Tuesday, July 10, 2018

Pepper: A History of the World's Most Influential Spice by Marjorie Shaffer, 302 pages

The perfect companion to Mark Kurlansky's Salt: A World HistoryPepper illuminates the rich history of pepper for a popular audience. Vivid and entertaining, it describes the part pepper played in bringing the Europeans, and later the Americans, to Asia and details the fascinating encounters they had there. As Mark Pendergrast, author of Uncommon Grounds, said, "After reading Marjorie Shaffer's Pepper, you'll reconsider the significance of that grinder or shaker on your dining room table. The pursuit of this wizened berry with the bite changed history in ways you've never dreamed, involving extraordinary voyages, international trade, exotic locales, exploitation, brutality, disease, extinctions, and rebellions, and featuring a set of remarkable characters."
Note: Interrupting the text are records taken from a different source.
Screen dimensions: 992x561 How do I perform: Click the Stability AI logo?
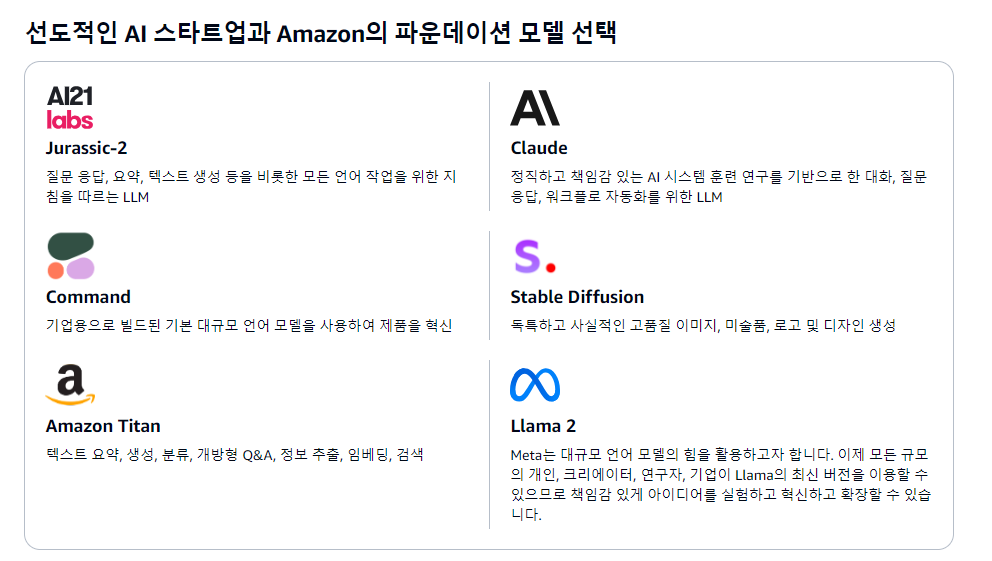(535, 256)
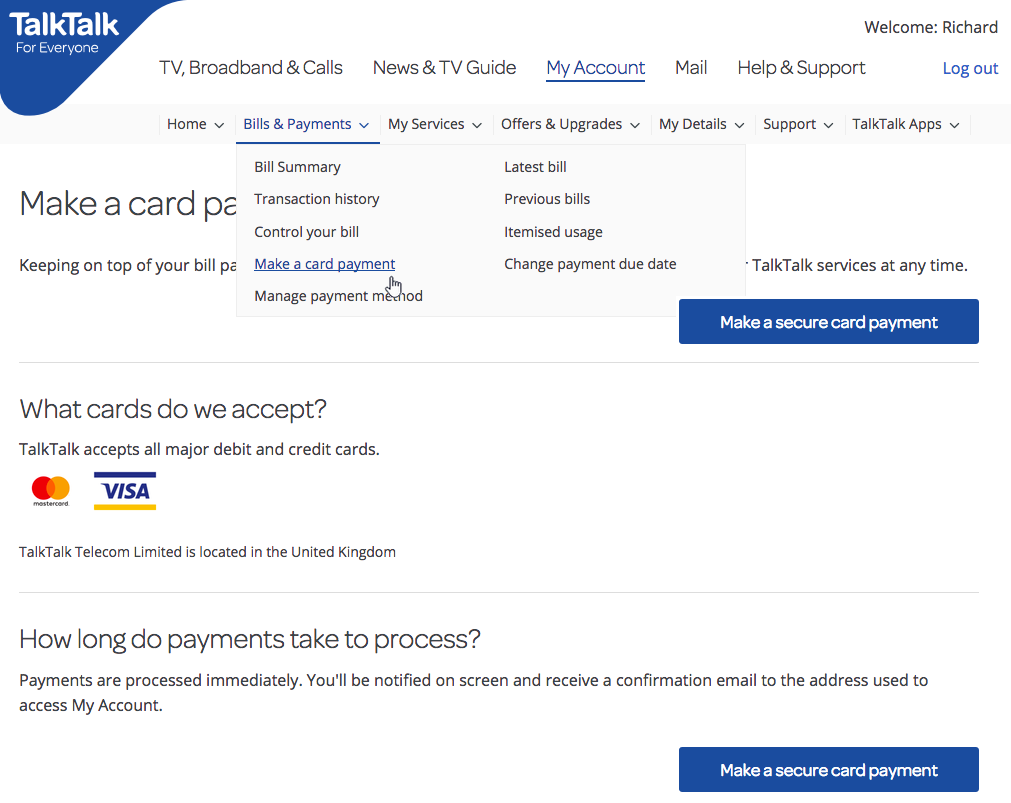The image size is (1011, 803).
Task: Select Itemised usage from the menu
Action: 553,232
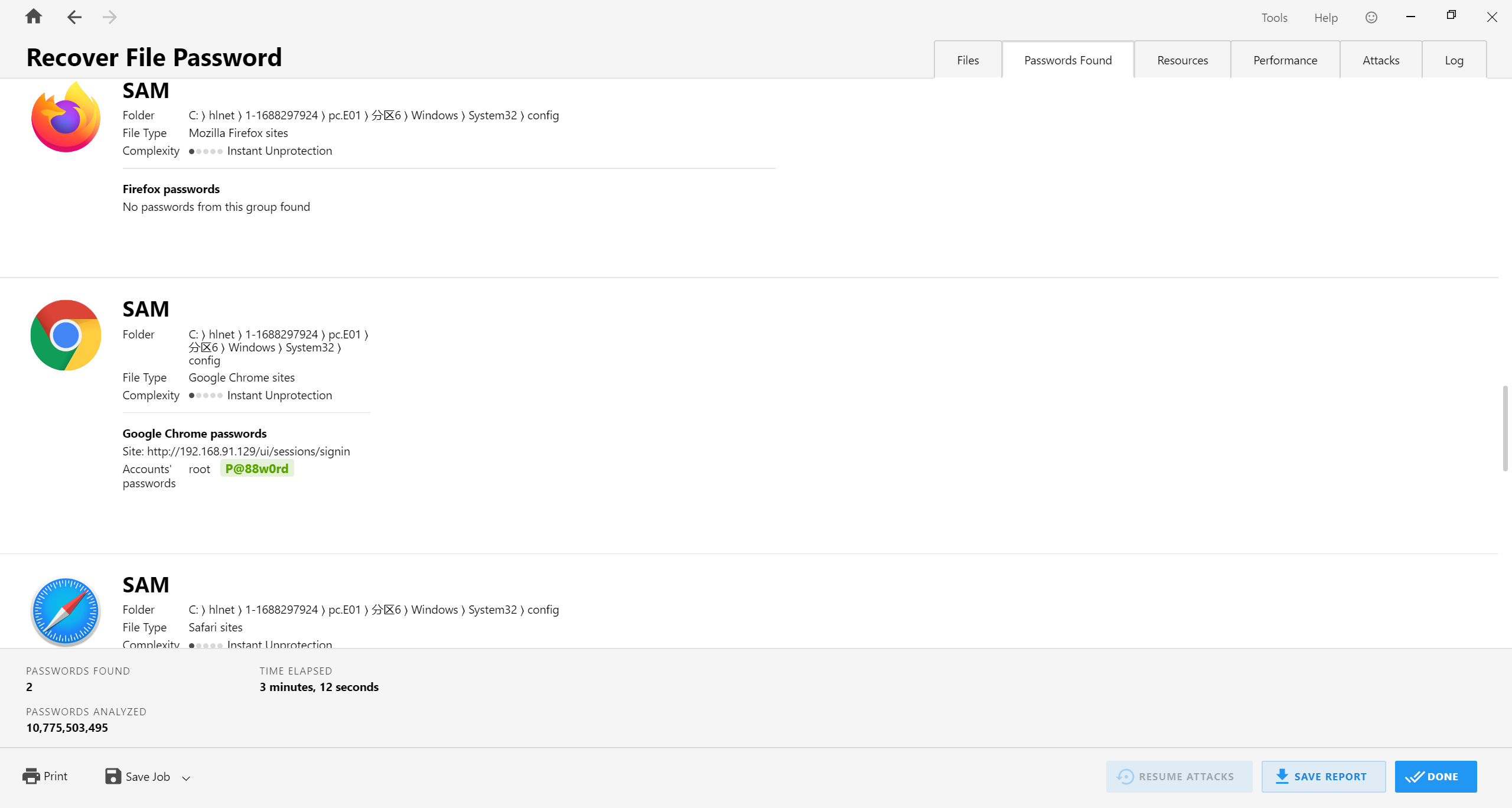Open the Performance tab

click(x=1285, y=60)
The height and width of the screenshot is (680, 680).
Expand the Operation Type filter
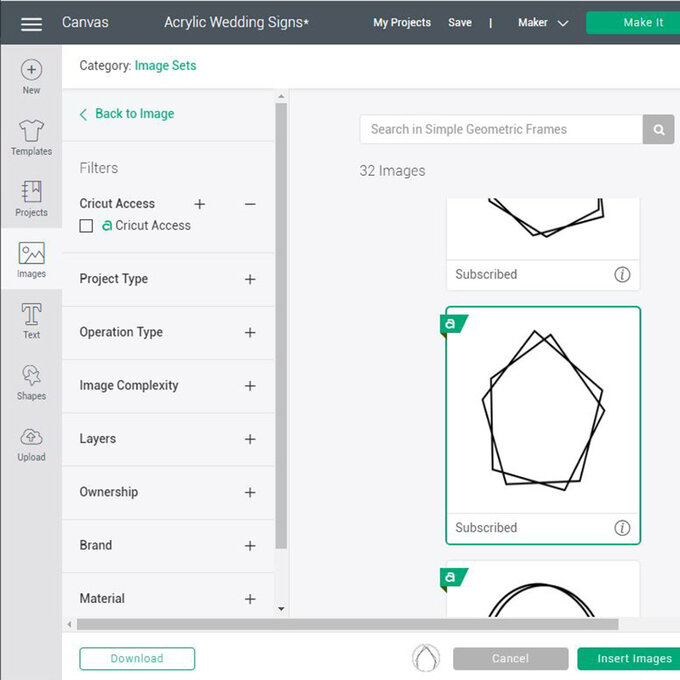tap(250, 332)
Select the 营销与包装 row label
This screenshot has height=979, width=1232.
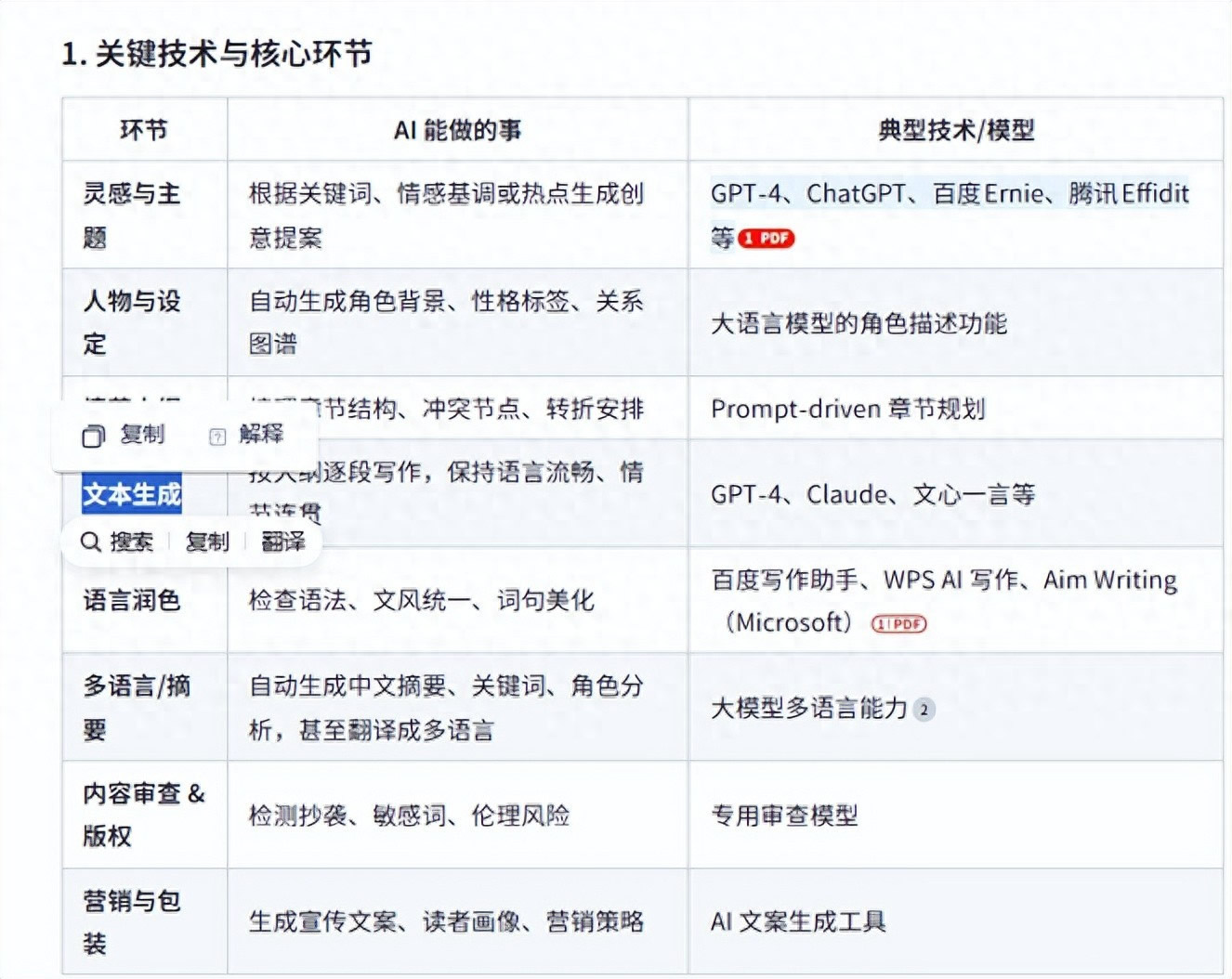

From the abundance of wildlife on the islands of the Indian Ocean, which the Europeans used as stepping stones to India and the East Indies, to colorful accounts of the sultan of Banda Aceh entertaining his European visitors with great banquets and elephant fights, this fascinating book reveals the often surprising story behind one of mankind's most common spices.

I don't care what the reviews say, this was no Salt. It was an okay read but it didn't cover the history near as well as Kurlansky does, the author seemed to concentrate on just one area of pepper's history mainly.